An 18-piece orchestra under the direction of Assistant Teaching Professor of Music Darwin Aquino added a new wrinkle to the show. The Opera Theatre usually performs with only a piano accompaniment.

“If you’re an opera singer, you’re kind of like the Olympic athlete of voice,” Markou said. “The skills they learn – consistency of discipline, team playing, ownership, propriety, almost like project managing by yourself and pushing your limits of endurance physically and mentally – these are all aspects you need to be successful in the work field. Contemporary classical music is very difficult. Now they’re bringing different assets and skillsets to the table that they didn’t have before. We took a big program risk, but it really paid humongous dividends in the individual growth of each cast member.”

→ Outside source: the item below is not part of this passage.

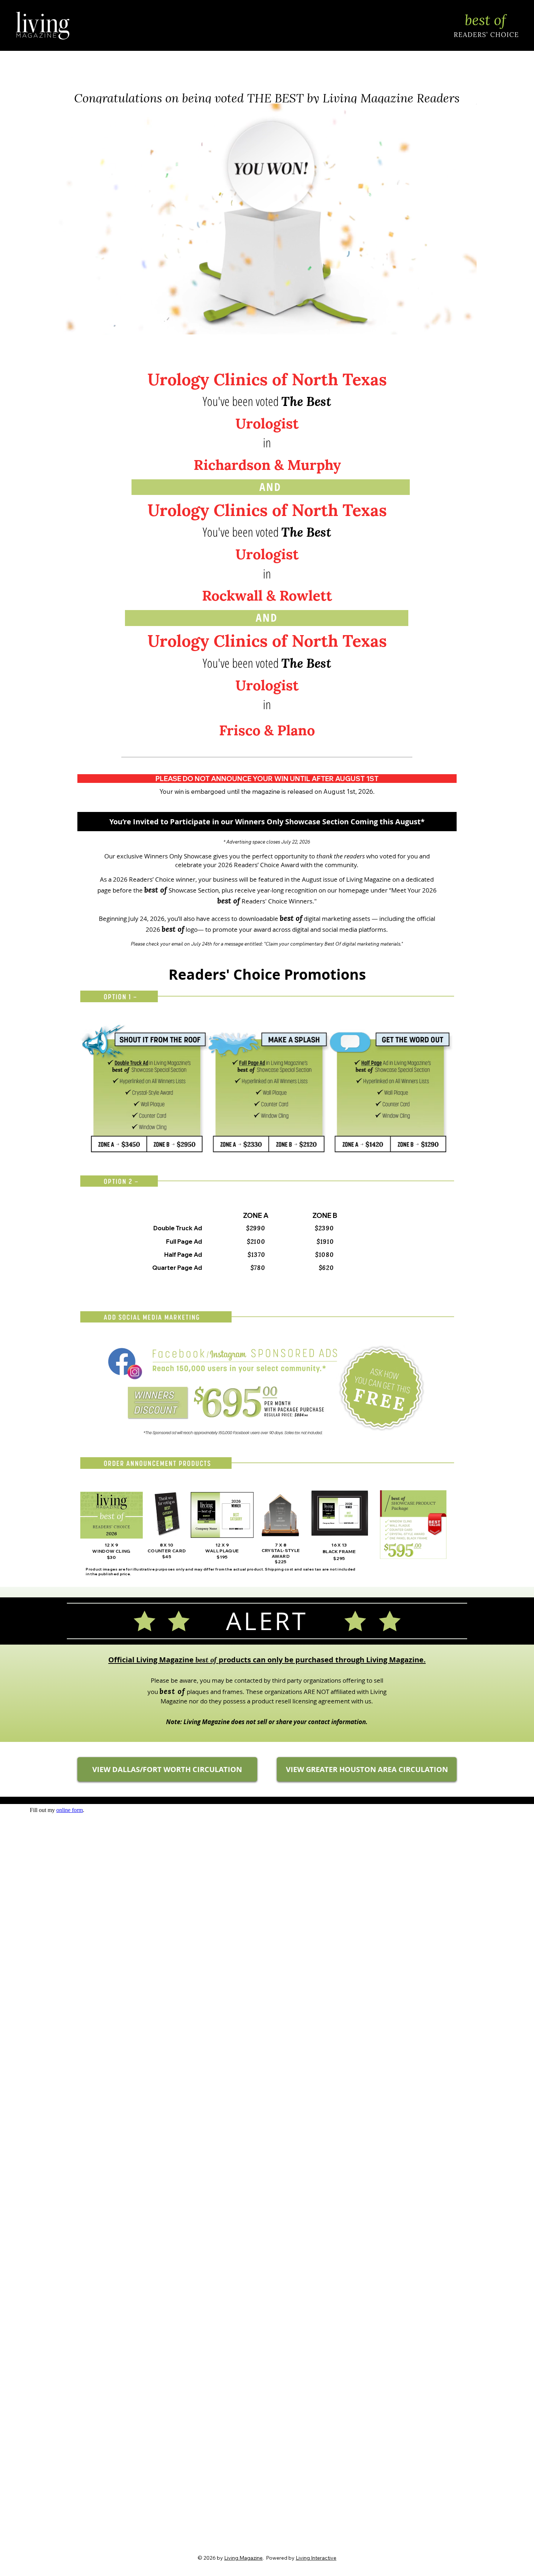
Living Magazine (243, 2558)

The new wrinkles for “The Medium” – aside from the subject matter and tonal language – included working with masks made by artist Clelia Scala and singing with the accompaniment of an 18-piece orchestra conducted by Assistant Teaching Professor of Music Darwin Aquino instead of the usual piano accompaniment, broadening the musical possibilities.

Or, to put it in Markou’s words, “Now you have a box of Crayolas of 100 colors where before you had, maybe, 10.”

Epps feels that everyone should give opera a chance. She’s glad she did.

“Some people think it’s not tangible, but it really is,” Epps said. “Opera is a mirror to your humanity. It’s people living lives to the extreme in every moment. Everyone should experience that.”